CONSIGNES:
(A) Indiquez si chacune des affirmations suivantes concorde avec l’extrait sur le film de François Ozon, par oui ou non, en citant à l’identique les mots qui tranchent : (i) le réalisateur a repris les vrais noms des victimes ; (ii) la date du procès n’est pas encore connue ; (iii) Frédéric Doyez annonce un appel de la décision.
(B) Relevez toutes les personnes désignées par leur nom dans l’extrait sur le film de François Ozon.

EXTRAIT RETENU:
+ + + +

Un scénario tellement réaliste que le réalisateur a choisi d’y utiliser les vrais noms des personnes rattachées au diocèse de Lyon -mais pas ceux des victimes.

Le cardinal Barbarin apparaît en premier lieu, ayant été a pour sa part accusé de ne pas avoir dénoncé à la justice les agissements de Bernard Preynat ; le curé pédophile en question se retrouve également tout au long du film, ainsi que Régine Maire, une psychologue bénévole du diocèse de Lyon qui joue un rôle sur une première partie de la fiction.

Les avocats du curé ont souhaité que la sortie du film de François Ozon, dans lequel son nom est franchement utilisé, soit repoussée au lendemain du procès qui doit traiter de l’affaire de pédophilie. Un procès dont la date n’est même pas encore connue.

Une question de « proportion »

Le juge des référés du tribunal de grande instance de Paris considère que la demande de report, formulée par les avocats de Bernard Preynat, n’est « pas proportionnée » à l’atteinte à la présomption d’innocence du père Preynat que pouvait représenter le film.

Me Emmanuel Mercinier, avocat du père Preynat, a déclaré « regretter amèrement cette décision, non seulement dans l’intérêt du père Preynat, mais plus largement dans l’intérêt général ». Il dit à l’agence France-Presse (AFP) :

« Présenter durant deux heures comme coupable un homme qui n’a pas encore été jugé comme tel constitue une atteinte à la présomption d’innocence que ne saurait évidemment pas faire disparaître le fait d’écrire ensuite le contraire durant deux secondes ».

Frédéric Doyez, avocat lyonnais du père Preynat, a précisé à l’agence de presse qu’ils allaient faire appel de la décision, même si cela n’empêcherait pas le film de sortir « pour une question de principe ».

Pour lui, « c’est la porte ouverte au parasitage de l’action judiciaire » par des films.

+ + + +

LIGNES FOURNIES:
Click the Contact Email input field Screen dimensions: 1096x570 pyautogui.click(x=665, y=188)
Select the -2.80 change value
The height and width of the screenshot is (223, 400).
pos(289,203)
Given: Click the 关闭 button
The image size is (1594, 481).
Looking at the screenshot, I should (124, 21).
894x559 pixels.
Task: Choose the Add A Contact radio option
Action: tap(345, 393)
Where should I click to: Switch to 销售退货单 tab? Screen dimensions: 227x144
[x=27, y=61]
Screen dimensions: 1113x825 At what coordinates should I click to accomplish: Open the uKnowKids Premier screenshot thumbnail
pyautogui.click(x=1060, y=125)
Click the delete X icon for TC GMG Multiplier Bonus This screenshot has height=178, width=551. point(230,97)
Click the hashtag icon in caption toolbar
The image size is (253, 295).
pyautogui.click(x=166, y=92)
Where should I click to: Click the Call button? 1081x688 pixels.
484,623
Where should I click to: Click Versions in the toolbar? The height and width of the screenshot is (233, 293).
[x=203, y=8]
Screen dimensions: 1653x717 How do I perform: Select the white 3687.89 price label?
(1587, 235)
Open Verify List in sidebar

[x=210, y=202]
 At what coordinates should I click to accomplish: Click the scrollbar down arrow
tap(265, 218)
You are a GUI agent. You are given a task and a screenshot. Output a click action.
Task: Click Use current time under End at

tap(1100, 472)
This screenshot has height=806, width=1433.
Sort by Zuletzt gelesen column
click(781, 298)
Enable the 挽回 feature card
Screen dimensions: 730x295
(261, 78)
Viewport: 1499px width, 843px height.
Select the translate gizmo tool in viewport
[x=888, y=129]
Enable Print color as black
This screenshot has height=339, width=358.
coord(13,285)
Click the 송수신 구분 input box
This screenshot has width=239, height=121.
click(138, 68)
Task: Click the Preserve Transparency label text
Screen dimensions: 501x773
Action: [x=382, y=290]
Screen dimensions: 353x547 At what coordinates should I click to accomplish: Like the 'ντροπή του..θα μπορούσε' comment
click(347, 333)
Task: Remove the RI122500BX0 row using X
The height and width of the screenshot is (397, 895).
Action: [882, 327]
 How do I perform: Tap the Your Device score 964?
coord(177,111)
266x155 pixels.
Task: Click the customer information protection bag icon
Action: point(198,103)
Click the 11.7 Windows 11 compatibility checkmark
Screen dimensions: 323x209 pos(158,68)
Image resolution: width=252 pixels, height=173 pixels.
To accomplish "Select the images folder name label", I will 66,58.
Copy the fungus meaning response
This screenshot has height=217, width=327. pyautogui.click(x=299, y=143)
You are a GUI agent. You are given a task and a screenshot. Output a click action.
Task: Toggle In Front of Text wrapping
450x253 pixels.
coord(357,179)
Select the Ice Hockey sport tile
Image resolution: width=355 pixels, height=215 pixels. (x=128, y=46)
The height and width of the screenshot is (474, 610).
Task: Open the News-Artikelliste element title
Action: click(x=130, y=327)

+ + + +

RÉSULTATS PAR CONSIGNE:
(A)
(i) Non : « mais pas ceux des victimes ».
(ii) Oui : « Un procès dont la date n’est même pas encore connue ».
(iii) Oui : « ils allaient faire appel de la décision ».

(B)
- le cardinal Barbarin
- Bernard Preynat
- Régine Maire
- François Ozon
- Emmanuel Mercinier
- Frédéric Doyez